Before our tour wrapped up, we went down a bit to see the evening lights of Prague. Do I need to mention I was enchanted? I’m a night person 100% and I have a secret love affair with night cityscapes. The Charles Bridge, St.Nicholas Church, Old Town Square, the Petřín Lookout Tower  – Prague’s very own version of the Eiffel Tower. That view alone was well worth coming back for. I was standing up here surrounded by people of different nationalities listening to a guide speaking English, the language that brought all of us up here together. How majestic! We started coming all the way down and as you are standing up here, you are wondering how on earth you are going to find your way back down.

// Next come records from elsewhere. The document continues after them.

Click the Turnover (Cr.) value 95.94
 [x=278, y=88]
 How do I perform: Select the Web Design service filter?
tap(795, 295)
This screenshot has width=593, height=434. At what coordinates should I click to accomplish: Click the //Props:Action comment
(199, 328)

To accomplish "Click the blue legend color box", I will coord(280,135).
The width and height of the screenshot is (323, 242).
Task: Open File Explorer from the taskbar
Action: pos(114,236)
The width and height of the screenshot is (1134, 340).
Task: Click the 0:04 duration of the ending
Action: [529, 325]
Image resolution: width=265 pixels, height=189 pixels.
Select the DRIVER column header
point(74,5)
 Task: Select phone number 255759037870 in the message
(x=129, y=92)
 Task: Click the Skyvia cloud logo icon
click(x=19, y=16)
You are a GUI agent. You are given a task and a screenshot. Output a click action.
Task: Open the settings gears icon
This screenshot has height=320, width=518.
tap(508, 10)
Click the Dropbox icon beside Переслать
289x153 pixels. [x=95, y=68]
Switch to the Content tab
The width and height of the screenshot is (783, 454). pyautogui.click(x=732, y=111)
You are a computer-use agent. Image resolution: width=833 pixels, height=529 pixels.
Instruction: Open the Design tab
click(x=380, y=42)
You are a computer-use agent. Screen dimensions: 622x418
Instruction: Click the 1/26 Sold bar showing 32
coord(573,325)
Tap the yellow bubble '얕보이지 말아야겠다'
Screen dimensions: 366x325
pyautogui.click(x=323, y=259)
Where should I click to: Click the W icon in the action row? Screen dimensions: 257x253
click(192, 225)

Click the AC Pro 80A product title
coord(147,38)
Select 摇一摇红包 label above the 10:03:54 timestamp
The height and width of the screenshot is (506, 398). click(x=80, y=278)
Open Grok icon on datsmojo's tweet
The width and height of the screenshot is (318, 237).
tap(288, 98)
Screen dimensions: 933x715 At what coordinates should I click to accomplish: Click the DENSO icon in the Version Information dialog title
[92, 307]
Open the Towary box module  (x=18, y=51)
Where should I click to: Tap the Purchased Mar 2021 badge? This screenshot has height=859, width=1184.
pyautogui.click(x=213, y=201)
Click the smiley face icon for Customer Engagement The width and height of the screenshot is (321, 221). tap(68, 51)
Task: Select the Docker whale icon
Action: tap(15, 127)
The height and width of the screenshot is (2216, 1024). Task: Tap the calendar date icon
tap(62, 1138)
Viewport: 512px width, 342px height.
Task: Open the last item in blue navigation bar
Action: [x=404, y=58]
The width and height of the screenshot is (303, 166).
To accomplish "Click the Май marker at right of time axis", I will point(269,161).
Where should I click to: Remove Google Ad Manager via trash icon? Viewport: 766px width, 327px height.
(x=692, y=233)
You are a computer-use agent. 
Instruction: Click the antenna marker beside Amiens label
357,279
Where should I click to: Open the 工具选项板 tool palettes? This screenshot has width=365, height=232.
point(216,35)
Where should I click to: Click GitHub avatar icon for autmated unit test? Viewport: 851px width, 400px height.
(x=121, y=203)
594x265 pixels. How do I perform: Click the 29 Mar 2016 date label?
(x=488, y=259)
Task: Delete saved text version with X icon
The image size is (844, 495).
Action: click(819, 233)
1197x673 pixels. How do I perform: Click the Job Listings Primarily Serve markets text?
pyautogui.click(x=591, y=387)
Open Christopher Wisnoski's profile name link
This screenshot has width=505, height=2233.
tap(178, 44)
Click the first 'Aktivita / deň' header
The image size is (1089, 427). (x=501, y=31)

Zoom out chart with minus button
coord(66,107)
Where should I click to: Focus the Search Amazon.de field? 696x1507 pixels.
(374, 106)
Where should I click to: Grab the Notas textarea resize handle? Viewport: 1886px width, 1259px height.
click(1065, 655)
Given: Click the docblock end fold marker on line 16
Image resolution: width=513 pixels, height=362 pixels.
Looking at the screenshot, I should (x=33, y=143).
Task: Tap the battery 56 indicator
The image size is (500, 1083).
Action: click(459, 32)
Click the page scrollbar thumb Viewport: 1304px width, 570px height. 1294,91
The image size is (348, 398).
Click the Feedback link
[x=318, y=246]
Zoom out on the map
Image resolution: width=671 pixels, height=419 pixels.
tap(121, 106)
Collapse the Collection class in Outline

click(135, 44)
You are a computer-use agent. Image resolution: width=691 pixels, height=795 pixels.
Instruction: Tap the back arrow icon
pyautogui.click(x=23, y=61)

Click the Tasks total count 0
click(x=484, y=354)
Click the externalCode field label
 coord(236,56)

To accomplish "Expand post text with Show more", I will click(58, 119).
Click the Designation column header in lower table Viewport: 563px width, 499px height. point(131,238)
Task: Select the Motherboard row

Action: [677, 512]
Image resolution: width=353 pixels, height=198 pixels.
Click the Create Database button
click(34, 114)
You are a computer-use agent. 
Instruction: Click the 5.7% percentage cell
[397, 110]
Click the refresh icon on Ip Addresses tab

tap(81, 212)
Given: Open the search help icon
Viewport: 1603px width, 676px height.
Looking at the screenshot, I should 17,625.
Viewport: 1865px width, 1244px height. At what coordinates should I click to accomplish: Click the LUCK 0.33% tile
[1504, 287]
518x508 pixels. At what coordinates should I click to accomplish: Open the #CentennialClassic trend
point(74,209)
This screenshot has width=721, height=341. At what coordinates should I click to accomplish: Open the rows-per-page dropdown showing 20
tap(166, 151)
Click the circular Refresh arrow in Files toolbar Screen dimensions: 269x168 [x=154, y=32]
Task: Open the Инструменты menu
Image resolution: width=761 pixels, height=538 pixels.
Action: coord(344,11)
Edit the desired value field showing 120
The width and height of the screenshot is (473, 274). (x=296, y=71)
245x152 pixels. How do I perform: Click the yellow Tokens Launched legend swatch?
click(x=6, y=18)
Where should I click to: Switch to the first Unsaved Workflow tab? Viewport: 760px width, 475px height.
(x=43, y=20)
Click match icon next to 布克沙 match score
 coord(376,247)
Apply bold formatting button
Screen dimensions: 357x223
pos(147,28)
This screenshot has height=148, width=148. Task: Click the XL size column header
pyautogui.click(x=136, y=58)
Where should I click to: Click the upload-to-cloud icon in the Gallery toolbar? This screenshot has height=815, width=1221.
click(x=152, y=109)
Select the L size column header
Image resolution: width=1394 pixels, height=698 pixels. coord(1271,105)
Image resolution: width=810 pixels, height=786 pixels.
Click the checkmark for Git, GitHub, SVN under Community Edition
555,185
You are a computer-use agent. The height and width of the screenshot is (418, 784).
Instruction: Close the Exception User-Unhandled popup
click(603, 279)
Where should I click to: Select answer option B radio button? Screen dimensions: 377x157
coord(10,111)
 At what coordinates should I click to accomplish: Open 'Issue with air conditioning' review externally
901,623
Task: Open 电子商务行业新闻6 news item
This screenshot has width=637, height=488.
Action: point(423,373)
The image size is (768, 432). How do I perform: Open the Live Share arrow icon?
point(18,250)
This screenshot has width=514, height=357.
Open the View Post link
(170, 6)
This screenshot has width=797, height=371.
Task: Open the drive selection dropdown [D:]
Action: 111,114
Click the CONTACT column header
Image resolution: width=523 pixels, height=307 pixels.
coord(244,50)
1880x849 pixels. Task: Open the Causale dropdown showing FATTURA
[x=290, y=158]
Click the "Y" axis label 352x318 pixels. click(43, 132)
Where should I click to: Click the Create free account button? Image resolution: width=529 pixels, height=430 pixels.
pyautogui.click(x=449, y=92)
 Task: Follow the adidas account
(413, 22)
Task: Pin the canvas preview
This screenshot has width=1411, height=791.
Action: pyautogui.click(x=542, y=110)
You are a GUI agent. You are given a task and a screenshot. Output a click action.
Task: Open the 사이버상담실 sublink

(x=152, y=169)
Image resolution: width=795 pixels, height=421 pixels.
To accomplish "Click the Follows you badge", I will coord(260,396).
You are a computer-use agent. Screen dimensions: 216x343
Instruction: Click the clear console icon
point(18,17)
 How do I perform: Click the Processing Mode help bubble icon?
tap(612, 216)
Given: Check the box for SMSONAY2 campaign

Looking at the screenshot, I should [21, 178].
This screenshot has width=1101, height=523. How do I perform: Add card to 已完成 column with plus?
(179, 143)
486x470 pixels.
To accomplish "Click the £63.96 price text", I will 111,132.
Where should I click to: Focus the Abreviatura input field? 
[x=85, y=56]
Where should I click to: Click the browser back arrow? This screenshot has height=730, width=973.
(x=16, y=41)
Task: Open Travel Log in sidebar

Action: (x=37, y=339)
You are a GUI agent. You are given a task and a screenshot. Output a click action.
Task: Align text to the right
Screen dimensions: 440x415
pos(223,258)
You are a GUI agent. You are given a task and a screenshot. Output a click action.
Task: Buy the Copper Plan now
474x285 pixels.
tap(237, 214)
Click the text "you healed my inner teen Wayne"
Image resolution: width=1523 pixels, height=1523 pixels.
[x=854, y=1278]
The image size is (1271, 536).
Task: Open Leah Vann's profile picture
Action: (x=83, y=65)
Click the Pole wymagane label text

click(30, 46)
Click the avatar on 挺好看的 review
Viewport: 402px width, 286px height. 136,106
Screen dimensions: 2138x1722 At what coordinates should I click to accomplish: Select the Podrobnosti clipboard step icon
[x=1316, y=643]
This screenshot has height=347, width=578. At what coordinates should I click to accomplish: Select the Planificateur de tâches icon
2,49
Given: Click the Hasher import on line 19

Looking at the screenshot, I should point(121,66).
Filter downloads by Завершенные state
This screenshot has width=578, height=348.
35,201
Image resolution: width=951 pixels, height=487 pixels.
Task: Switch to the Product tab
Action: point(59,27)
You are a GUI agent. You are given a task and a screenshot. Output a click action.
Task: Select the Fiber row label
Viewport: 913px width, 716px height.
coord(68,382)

We followed the guide down to the Charles Bridge and went on our own right outside the Rudolphinium where the tour got underway. The guide mentioned there was a chance to go on a bar crawl afterwards. Maybe next time if our budget is not so tight… My sister was getting panicky as she thought we might not be able to find our way back to Old Town. In Prague I was feeling quite confident navigating the streets and after some confusion (I’m a stereotypical woman when it comes to finding my way around), I said “Let’s go up THERE, along this street”. This deictic word “there” was an indication of my evolving connection with where I was and that was a big thing for me. I felt content with myself as we saw the buildings of Old Town emerging. I did remember walking here with the guide. Feeling a little jubilant about my progress in navigation, I suggested we took a walk along the famous Parizska Street we saw earlier that day because I didn’t really want to get back to the hotel yet. It made for a perfect entertainment to see its window shops. We were back to Old Town Square for another show of apostoles of the Astronomical Clock and I was thinking I could well get used to that! We had another round of hot wine and trdlo and that has to be one of my most favourite Prague street food and I could also see it become a part of my daily routine that would certainly different from the one I had been trying to escape here and yes, I’d been a success so far! We headed back to the supermarket to get some new beers this time and that wasn’t difficult at all. We felt shattered after a day of walking (I thought I might have to ditch those shoes despite them matching my coat). Some TV, some more radio and I was off to bed to let my dreams and fantasies take over my sleep just so that next day I could wake up to what I knew would be another day to remember.